(DATA TO EXAMINE Opens)

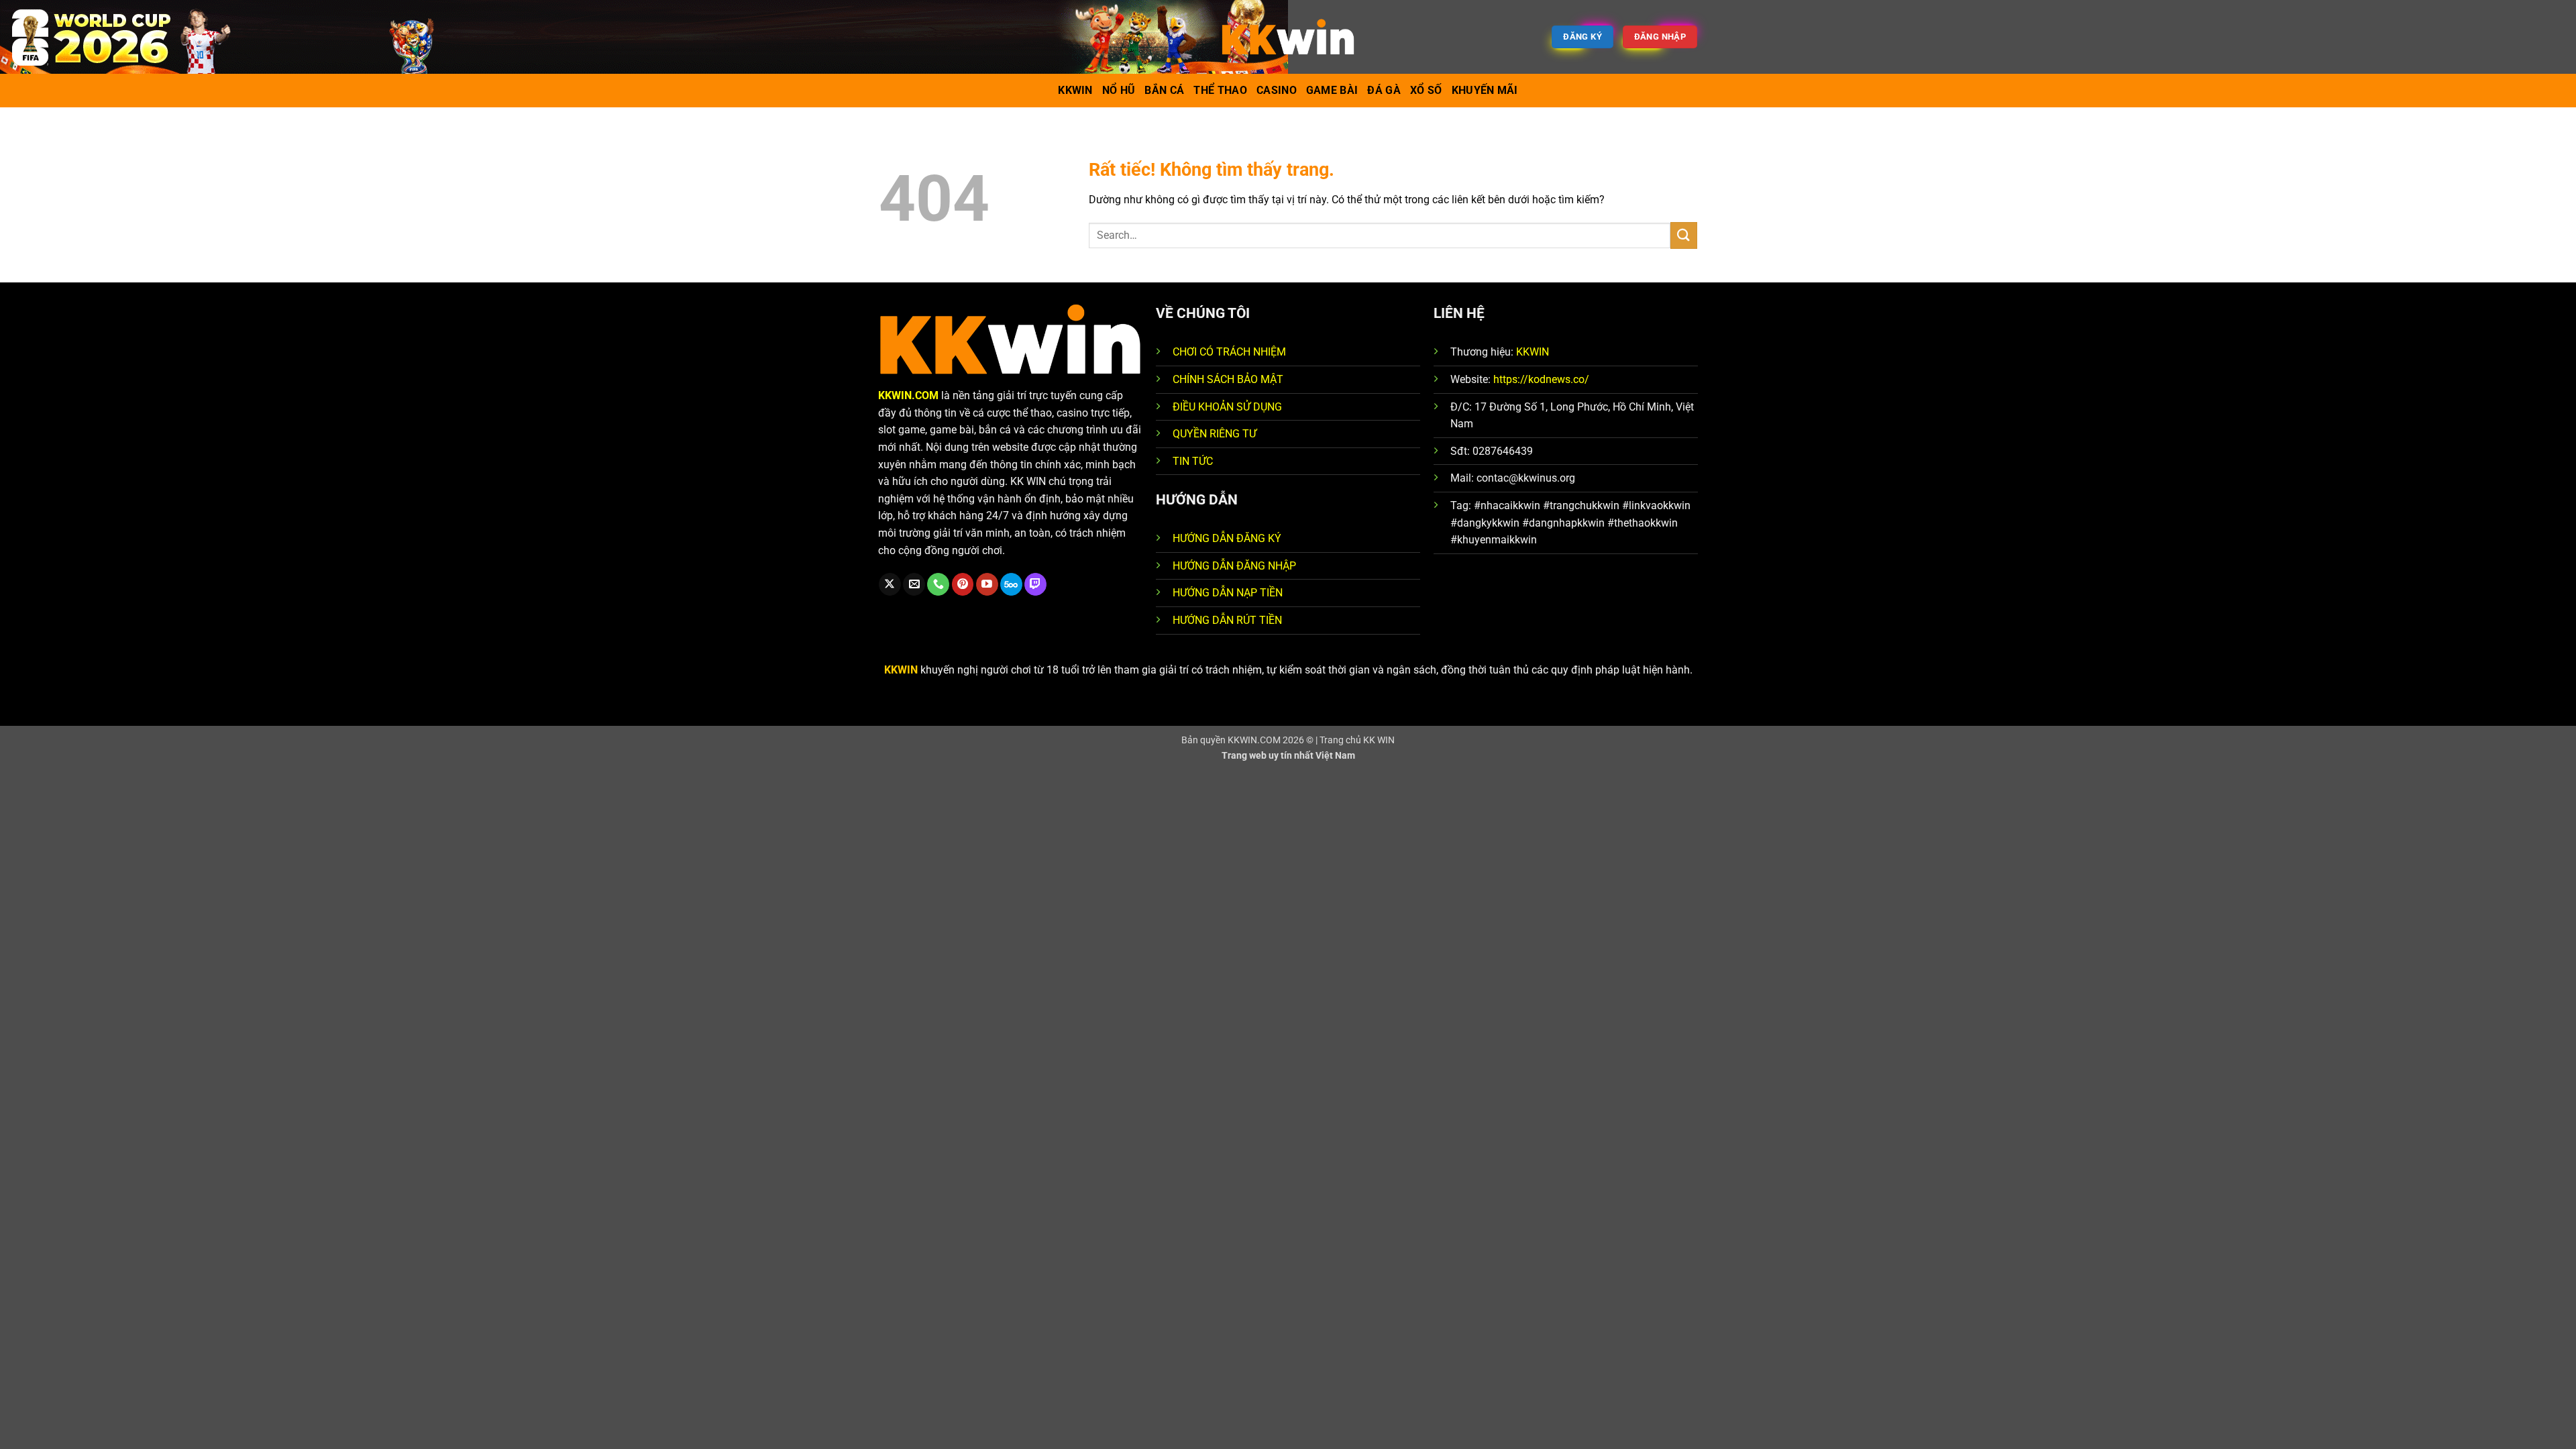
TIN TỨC (1193, 461)
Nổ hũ (1119, 90)
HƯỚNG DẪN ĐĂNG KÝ (1227, 538)
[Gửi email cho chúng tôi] (914, 584)
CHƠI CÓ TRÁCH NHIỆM (1229, 351)
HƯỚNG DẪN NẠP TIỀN (1228, 592)
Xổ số (1426, 90)
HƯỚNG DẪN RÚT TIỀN (1227, 620)
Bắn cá (1164, 90)
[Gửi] (1683, 235)
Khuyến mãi (1485, 90)
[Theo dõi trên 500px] (1011, 584)
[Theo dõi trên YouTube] (987, 584)
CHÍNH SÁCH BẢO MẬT (1228, 379)
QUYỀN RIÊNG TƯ (1214, 433)
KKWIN (1532, 351)
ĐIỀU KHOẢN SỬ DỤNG (1227, 406)
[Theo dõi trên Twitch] (1035, 584)
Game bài (1332, 90)
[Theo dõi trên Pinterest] (963, 584)
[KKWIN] (1288, 37)
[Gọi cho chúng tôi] (938, 584)
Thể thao (1220, 90)
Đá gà (1384, 90)
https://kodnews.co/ (1541, 379)
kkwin (1075, 90)
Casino (1276, 90)
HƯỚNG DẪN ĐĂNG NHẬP (1234, 565)
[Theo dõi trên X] (890, 584)
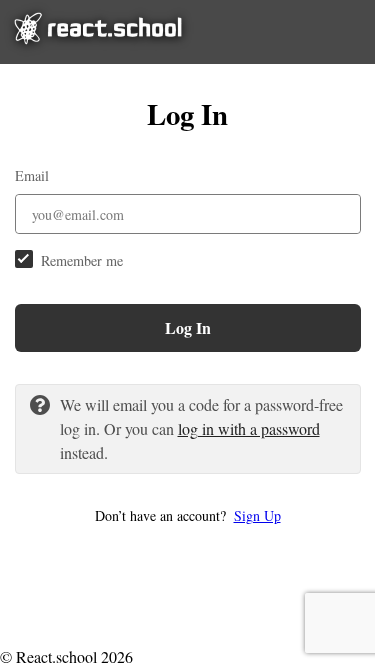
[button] (188, 515)
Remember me (82, 260)
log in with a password (249, 428)
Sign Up (257, 515)
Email (32, 175)
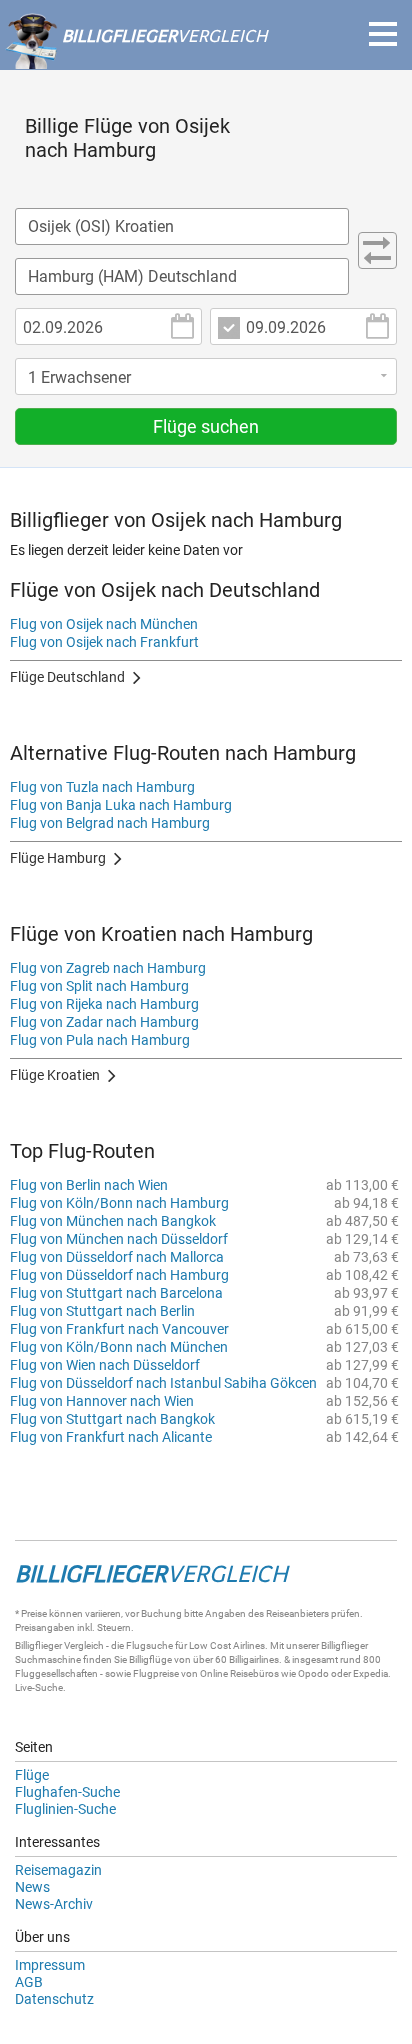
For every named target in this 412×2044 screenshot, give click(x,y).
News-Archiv (54, 1904)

(DATA TO EXAMINE Closes)

Retyping should start at the first line of the data above and stop after the line with "[Theo dõi trên YouTube] (987, 584)", and no picture should be included.

TIN TỨC (1193, 461)
Nổ hũ (1119, 90)
HƯỚNG DẪN ĐĂNG KÝ (1227, 538)
[Gửi email cho chúng tôi] (914, 584)
CHƠI CÓ TRÁCH NHIỆM (1229, 351)
HƯỚNG DẪN NẠP TIỀN (1228, 592)
Xổ số (1426, 90)
HƯỚNG DẪN RÚT TIỀN (1227, 620)
Bắn cá (1164, 90)
[Gửi] (1683, 235)
Khuyến mãi (1485, 90)
[Theo dõi trên 500px] (1011, 584)
[Theo dõi trên YouTube] (987, 584)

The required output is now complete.